The expensive headset will become inoperable just some 6 years after its launch

Magic Leap’s AR headset that works with its lightpack and control.Magic Leap

The original Magic Leap headset may have set the stage for the Apple Vision Pro by being the first transparent AR headset sold to consumers, but the show will soon be over for the once-$2,300 product. 

On Thursday, Magic Leap sent an email to customers stating that its first headset will reach its end-of-life on Dec. 31, 2024. The product will continue to be supported until that date, with Magic Leap offering customer care and honoring warranty claims. However, the company will only address operating system outages that target what it determines as the device’s core functionality. 

The email specified that cloud services for the device will also cease on Dec. 31, and that core functionality “will reach end-of-life and the Magic Leap 1 device and apps will cease to function.” Javier Davalos, lead at Figmin XR, called the move “tragic” and said that the original Magic Leap was a “historic device.” 

The original Magic Leap was released in 2018 as the first device of its kind. It combined a transparent AR headset with a waist-mounted processor and a spatial tracking controller. It took 7 years and half a billion dollars to develop, and the headset included a web browser, avatar chat and a Wayfair app to see how furniture would look in a room. It also had a few games.

Magic Leap 1's engine. The pack handles processing and graphics and stays on the body.
Magic Leap 1's engine. The pack handles processing and graphics and stays on the body.Magic Leap

The device had a high barrier to entry, with a price of $2,300, and developers weren’t keen to create apps that would make it appealing to the average consumer. Some reviews pointed out that objects were too transparent and that the headset’s field of vision felt incomplete. It also didn’t do well in the outdoors and had a limited field of vision. Sales were abysmal, with just 6,000 units sold in the first six months after launch. The product was discounted by $1,750 last year, marking a stark contrast from when Magic Leap founder Rony Abovitz told investors that the headset would sell at least one million units in its first year. 
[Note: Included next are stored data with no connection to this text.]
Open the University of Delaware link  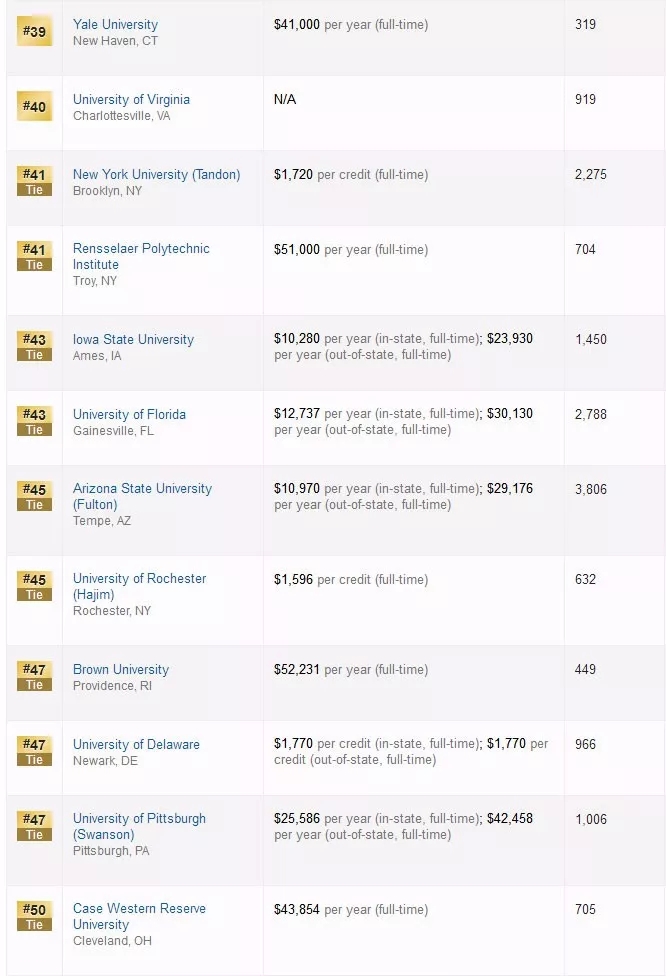[136, 744]
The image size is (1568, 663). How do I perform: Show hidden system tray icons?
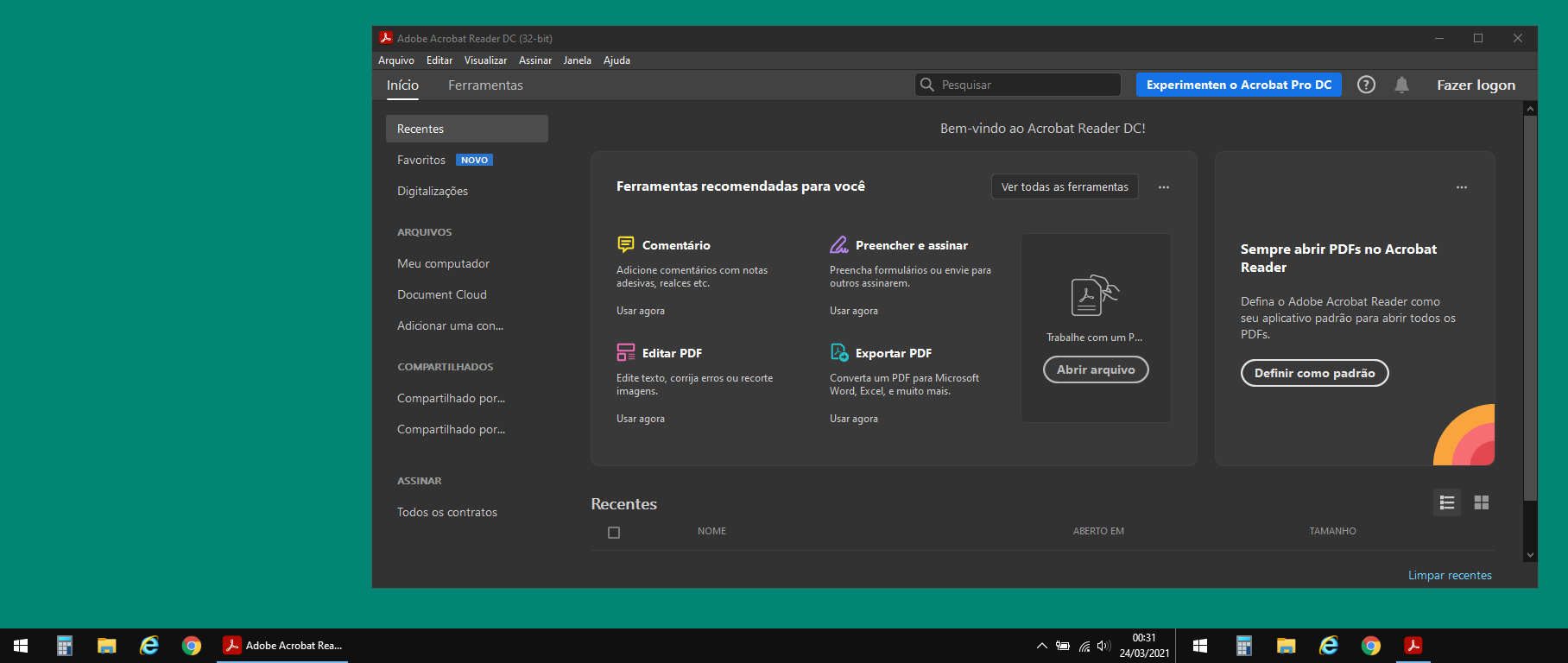pyautogui.click(x=1041, y=646)
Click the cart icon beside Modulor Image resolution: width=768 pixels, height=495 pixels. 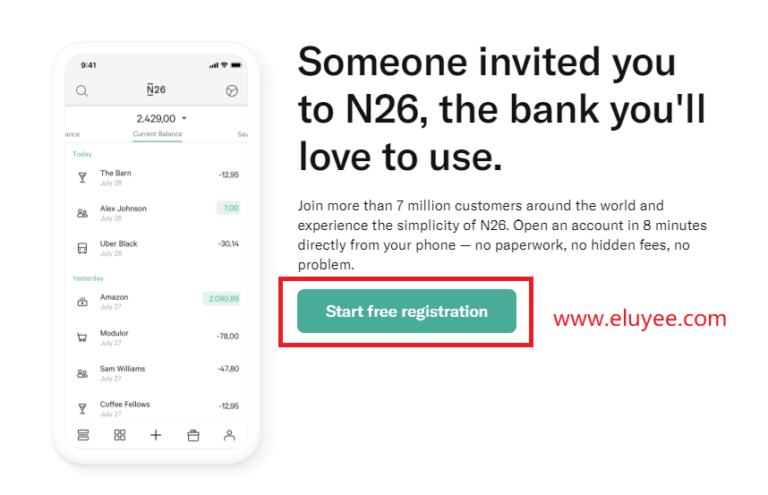tap(82, 337)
The Magic Leap 2, which launched four years later, honed in on an enterprise audience with a better viewing experience and lighter form factor—and it got a warmer reception. The Leap 2 received an iF Gold Award and a Red Dot Design Best of the Best of 2022 Award, plus a shoutout from Time Magazine as one of the Best Inventions of 2022. It became commercially available in Sept. 2022 in the US, Canada, UK, and more. 

Magic Leap competitors like Meta and Apple continue to develop their own AR, VR and mixed-reality headsets, with the Apple Vision Pro set to be available for purchase in early 2024.